### TASK
Restate word for word the lines below that run from the one holding "You are a computer-use" through the one holding "Viewport: 522px width, 277px height.", inclusive. Pictures don't belong in the copy.

(EXERCISE INPUTS Opens)

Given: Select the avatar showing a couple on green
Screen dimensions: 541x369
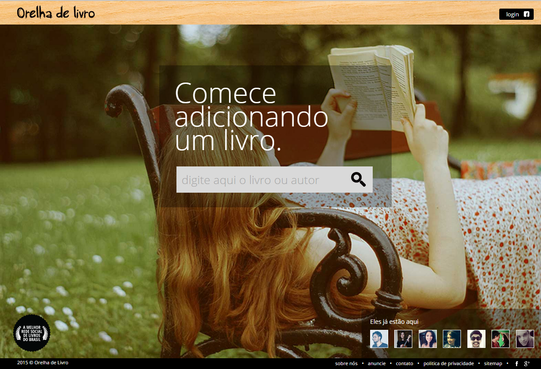Looking at the screenshot, I should 501,339.
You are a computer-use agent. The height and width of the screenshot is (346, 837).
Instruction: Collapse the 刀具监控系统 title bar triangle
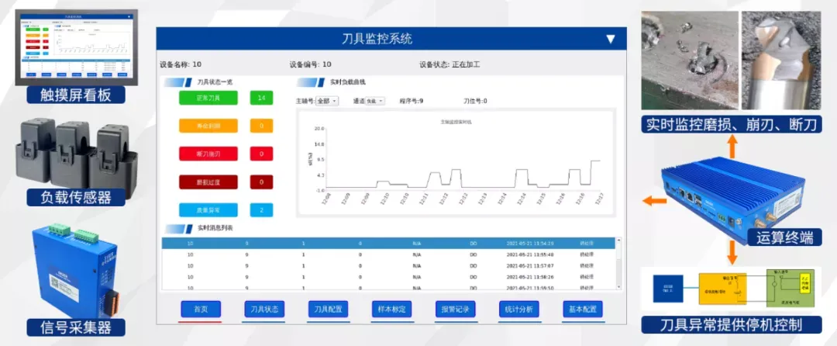pos(611,39)
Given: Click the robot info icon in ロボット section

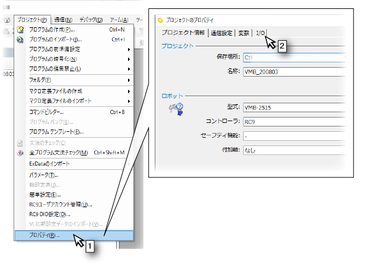Looking at the screenshot, I should point(175,108).
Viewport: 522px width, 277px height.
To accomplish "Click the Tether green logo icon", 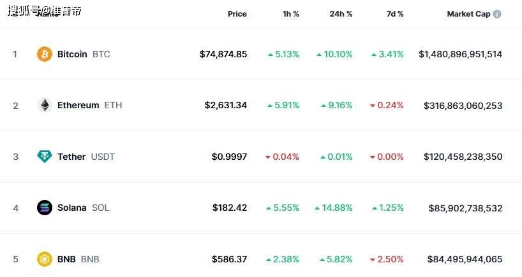I will pos(44,157).
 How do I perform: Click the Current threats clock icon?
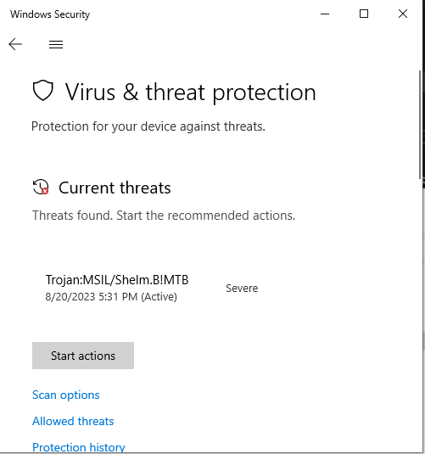click(41, 187)
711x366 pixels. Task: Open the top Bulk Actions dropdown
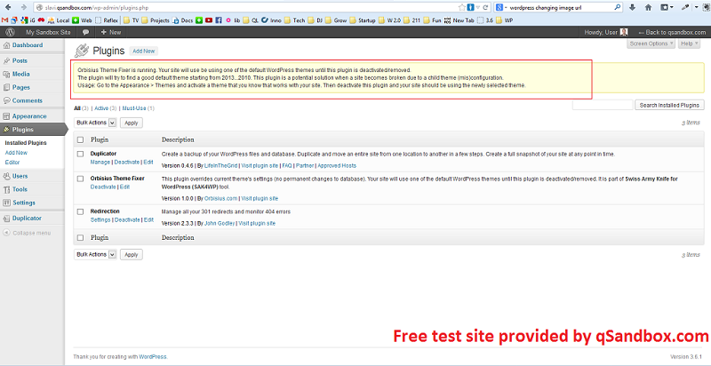pyautogui.click(x=95, y=123)
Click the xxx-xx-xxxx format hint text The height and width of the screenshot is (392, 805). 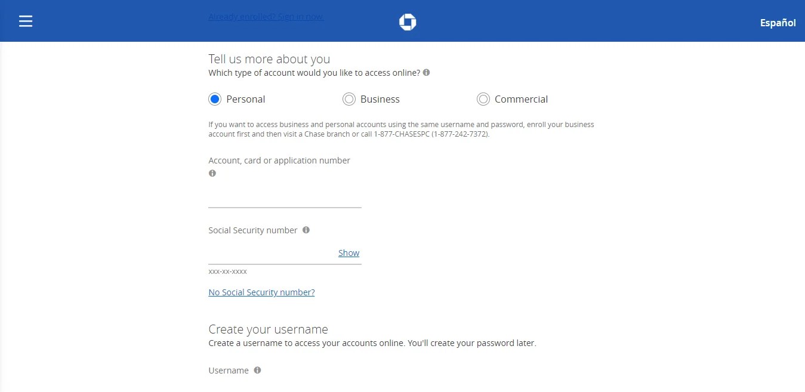coord(227,271)
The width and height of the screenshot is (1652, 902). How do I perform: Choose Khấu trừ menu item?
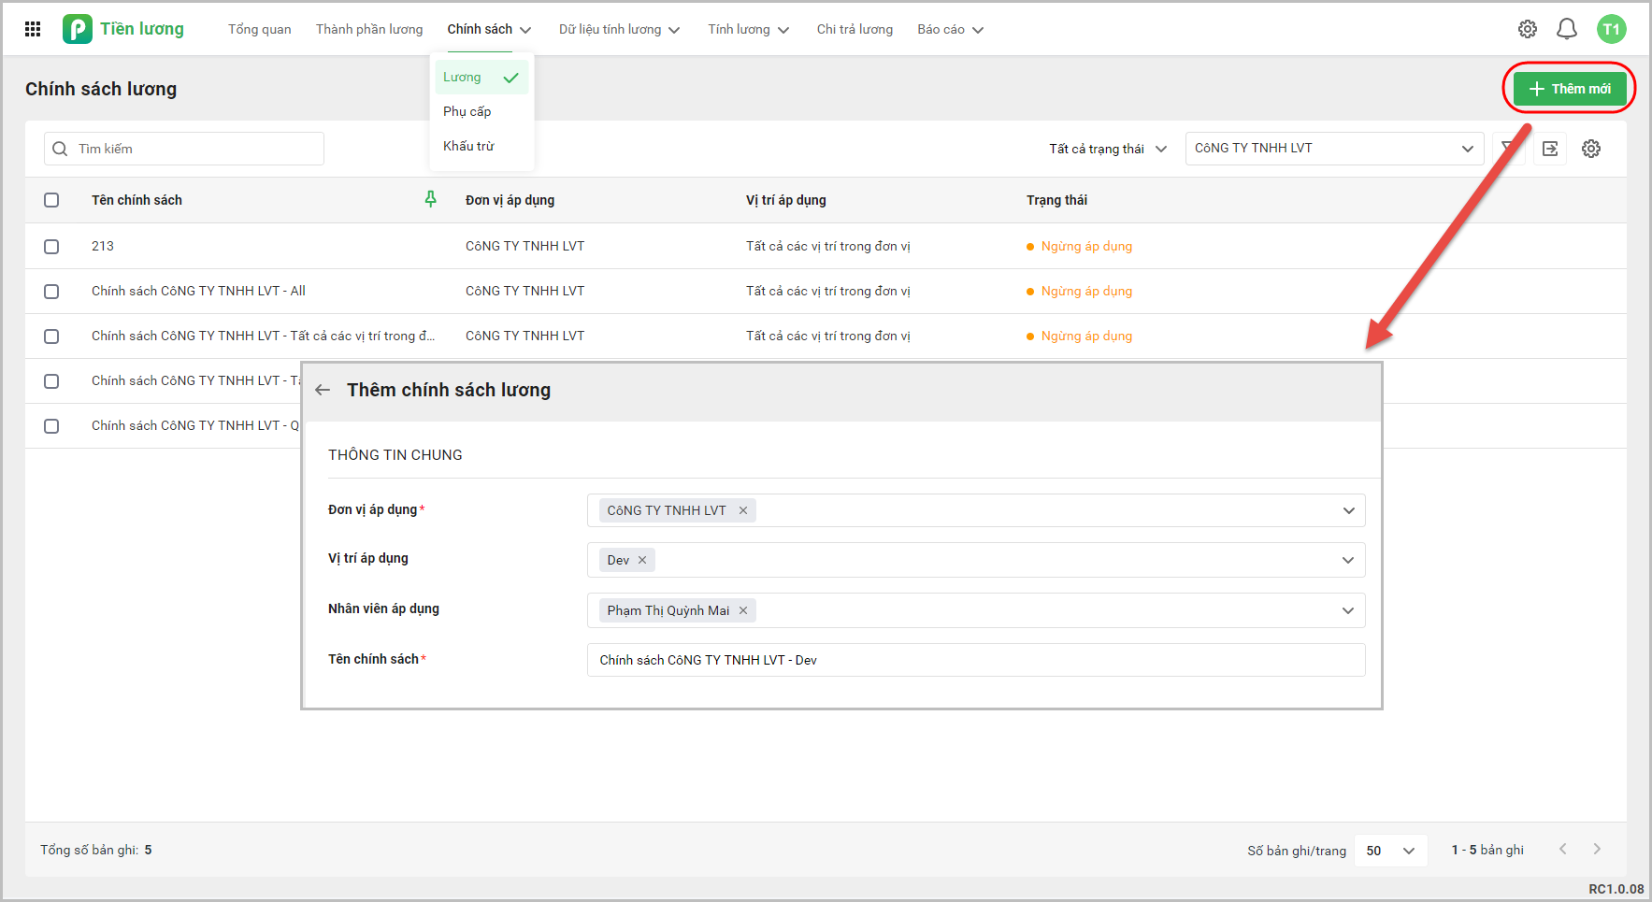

(EXERCISE INPUTS Closes)

### ANSWER TO THIS EXERCISE
You are a computer-use agent. The height and width of the screenshot is (346, 837).
Instruction: Collapse the 刀具监控系统 title bar triangle
pos(611,39)
Given: Click the robot info icon in ロボット section

Looking at the screenshot, I should point(175,108).
Viewport: 522px width, 277px height.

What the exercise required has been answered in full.